Мы теперь больше, чем когда-либо, увидев глазами Сигизмунда, знать его не хотим. Нарядный и гордый немчик думает нас топтать! Ни мы его, ни он нас не понимает, мы ему чужие, он – нам. Пусть возвращается туда, откуда прибыл.
Бартош, когда говорил, очень разгорячился, забыв о еде, которая остывала перед ним в миске, говорил, всё больше возвышая голос:
– Принцесса Мария… обещана ему, но не женаты. Они были детьми, когда её, так же как другую, Ядвигу, с австрийцем Вильгельмом сосватали. Но никакой свадьбы не было, только панское торжественное обручение и контракты. Духовные лица говорят, что таких детских свадеб костёл не знает.
Он обернулся к канцлеру, который после небольшого раздумья сказал:
– Декреталия брака между малолетними не знают. Если бы дошло до законного брака, обряд, наверное, нужно было бы повторить. Никакая это не свадьба, когда детей в пелёнках, из земных соображений, кладут в одну колыбельку.
Когда канцлер это говорил, Семко внимательно устремил на него глаза, слушая очень внимательно.
– На этом не конец, – отозвался Бартош. – Герцог Люксембургский обошёлся с нами, точно мы были тут не отцами, не рыцарями, а его куманьскими невольниками.
Вы знаете, что здесь живая душа не может терпеть Домарата из Перзхна, которого сделали губернатором, и его правой руки, этого кровавого дьявола, как его называют, Яна Пломенчика из Венца, Познаньского судью. Оба изверги, убийцы, угрожающие нашим жизням и имуществу. Они не правят нами по-Божьему, но кровь из нас пьют. Поэтому однажды наши просили Люксембургского: «Забери с нашей шеи Домарата и Домаратовых». Он гордо ответил: «Он над вами поставлен и вы должны его слушать. Не заберу его отсюда, а непокорных накажу!»
Мало того, в другой раз бежала за ним наша шляхта, умоляя и прося ещё: «Забери Домарата, потому что под его властью и с ним мы жить не сможем». Юнец крикнул на просивших и сказал им через своих слуг, что они поднимают бунт, что прикажет посадить вожаков в темницу на хлеб и воду. Даже смертью угрожал.
Этого нам уже было слишком. Великополяне, как один человек, кроме Домаратовых доносчиков, громко кричат: «Люксембурга не хотим, Люксембурга не хотим! Прочь его в Венгрию!»
Он уже сам чувствует, что здесь земля уходит у него из-под ног. У нас нет пана, а кого мы возьмём? Кого?
Семко сидел мрачно задумчивый.
– Вы присягали через своих послов дочери Луи, – сказал он тихо, – вы подписали это, привесили ваши печати. Клятвопреступниками быть не можете.
– Чьи там печати висят на той шкуре, – сказал Бартош, – тот пусть панну Марию считает своей королевой, а мы её не хотим. Если бы даже в конце концов кровь Луи по кудели пришлось уважать, то обе девки незамужние, хоть мать их обручила. Мы можем своего пана женить на одной из них.
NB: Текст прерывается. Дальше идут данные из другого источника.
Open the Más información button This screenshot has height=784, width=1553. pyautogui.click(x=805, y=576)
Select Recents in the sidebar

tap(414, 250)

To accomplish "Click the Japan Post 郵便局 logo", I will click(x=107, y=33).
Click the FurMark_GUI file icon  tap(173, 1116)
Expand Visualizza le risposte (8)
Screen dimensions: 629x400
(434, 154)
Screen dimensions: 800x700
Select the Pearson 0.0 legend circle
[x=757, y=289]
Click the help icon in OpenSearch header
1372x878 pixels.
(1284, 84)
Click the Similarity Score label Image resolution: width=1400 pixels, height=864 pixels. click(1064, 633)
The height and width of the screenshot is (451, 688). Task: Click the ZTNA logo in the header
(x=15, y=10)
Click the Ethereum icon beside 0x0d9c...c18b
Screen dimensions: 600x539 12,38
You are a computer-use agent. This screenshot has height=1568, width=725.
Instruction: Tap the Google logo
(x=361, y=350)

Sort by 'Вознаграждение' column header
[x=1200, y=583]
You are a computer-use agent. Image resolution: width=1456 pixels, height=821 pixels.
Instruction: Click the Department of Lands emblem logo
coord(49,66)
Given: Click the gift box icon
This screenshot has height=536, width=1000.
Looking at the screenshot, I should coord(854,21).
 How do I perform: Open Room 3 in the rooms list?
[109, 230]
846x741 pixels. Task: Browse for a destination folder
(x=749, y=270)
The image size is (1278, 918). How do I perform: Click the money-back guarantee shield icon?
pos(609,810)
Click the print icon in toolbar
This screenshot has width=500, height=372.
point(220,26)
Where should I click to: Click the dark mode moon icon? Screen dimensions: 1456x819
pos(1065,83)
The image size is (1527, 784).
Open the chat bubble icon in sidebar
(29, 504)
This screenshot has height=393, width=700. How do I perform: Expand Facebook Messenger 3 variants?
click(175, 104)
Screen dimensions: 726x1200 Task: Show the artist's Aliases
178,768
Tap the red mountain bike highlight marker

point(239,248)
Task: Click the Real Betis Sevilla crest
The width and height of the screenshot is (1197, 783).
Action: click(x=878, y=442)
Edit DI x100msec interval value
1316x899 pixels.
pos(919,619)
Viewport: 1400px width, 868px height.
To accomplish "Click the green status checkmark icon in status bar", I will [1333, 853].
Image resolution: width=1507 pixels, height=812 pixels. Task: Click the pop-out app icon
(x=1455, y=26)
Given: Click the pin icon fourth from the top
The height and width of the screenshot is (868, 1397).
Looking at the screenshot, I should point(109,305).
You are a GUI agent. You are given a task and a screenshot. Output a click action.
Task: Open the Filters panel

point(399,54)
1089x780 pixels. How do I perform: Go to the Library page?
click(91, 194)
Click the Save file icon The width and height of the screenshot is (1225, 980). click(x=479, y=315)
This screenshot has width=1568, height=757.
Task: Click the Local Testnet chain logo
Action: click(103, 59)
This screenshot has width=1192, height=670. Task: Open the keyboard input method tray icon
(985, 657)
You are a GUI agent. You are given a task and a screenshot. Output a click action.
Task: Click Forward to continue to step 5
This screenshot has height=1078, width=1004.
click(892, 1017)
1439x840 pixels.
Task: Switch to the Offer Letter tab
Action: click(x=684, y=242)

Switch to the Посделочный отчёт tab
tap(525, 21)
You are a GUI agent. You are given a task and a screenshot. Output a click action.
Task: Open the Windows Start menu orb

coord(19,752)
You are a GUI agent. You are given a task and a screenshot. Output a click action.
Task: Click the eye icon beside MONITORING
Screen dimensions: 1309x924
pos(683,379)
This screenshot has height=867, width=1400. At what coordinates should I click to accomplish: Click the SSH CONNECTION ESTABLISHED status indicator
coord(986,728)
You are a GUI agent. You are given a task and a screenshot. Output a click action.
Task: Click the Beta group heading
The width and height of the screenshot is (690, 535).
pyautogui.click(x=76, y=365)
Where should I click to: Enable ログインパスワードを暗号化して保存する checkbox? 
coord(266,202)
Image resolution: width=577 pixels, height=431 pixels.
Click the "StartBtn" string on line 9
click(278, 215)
Канцлер быстро поглядел, но затем, опомнившись, опустил глаза. Соха молчал, не давая знака позволения. Только шляхта Бартошу горячо вторила.
Семко молчал. Глядя в его лицо, можно было подумать, что его вели на пытки, так оно хмурилось, выдавая страшный душевный бой. Он молча схватил со стола кубок и одним залпом его осушил; схватил потом меч у пояса и начал его вращать, крутить, потом вытащил из ножен, и бессмысленно рубил стол, точно ему было легче оттого, что портил дерево и утомлял руки. Никто не смел говорить.
Бартош ходил по ним глазами и, хотя находил сопротивление, видно, не отчаивался, потому что лицо было очень спокойным.
После долгой паузы Семко, точно сам себе, начал невыразительно бормотать:
– Я и мой брат Януш мы помним отцовские поучения. Мудрый был пан, который в чужие дела никогда не вмешивался. Мы обязаны ему тем, что до сих пор спокойно сидим в нашей Мазурии. Тянули её не один раз после Казимировой смерти и при жизни. Хотели её крестоносцы, нападали другие, наши родственники силезцы не раз старались впутать в свои дела. Покойный говорил, что не хочет засовывать пальцы в дверь, чтобы ему их не придавило. Без войны он вернул Плоцк, принёс клятву верности, когда было нужно. Мы были и остались у себя панами.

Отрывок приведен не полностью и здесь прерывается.